Not everyone at The World Transformed was thinking primarily about electoral politics. Paddy Bettington, one of the organizers of the four-day-week campaign, got involved after experiences in his own life. Bettington, 33, works for a company that produces stage equipment. While preparing for the London 2012 Olympics, he felt badly overworked. So after the Games, he managed to cut down his working week by a day. By freeing up just a little time for other things — including political education and activism — he said his life improved immensely.

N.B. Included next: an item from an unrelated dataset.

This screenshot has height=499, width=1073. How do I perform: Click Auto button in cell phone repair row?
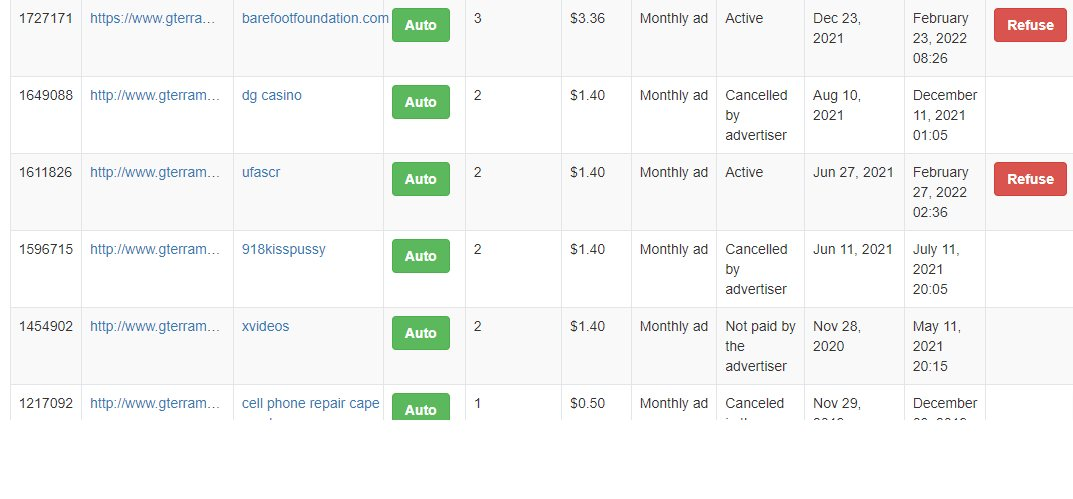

“We have a very narrow idea of what politics is, largely because we’re used to a form of politics that hasn’t really changed since Reagan and Thatcher. This campaign is about broadening that understanding, and discussing more long-term, ambitious goals,” Bettington said. Like many of the campaigners who won this year, he also joined Labour in 2015 in order to elect Corbyn leader. He didn’t have a ticket to the main Labour Conference event, so he watched in shock from a red and white circus tent with a beer as they approved his motion. “The five-day week is just one example of something that is very easy to assume is natural, or unchangeable. But we could do things in an entirely different way.”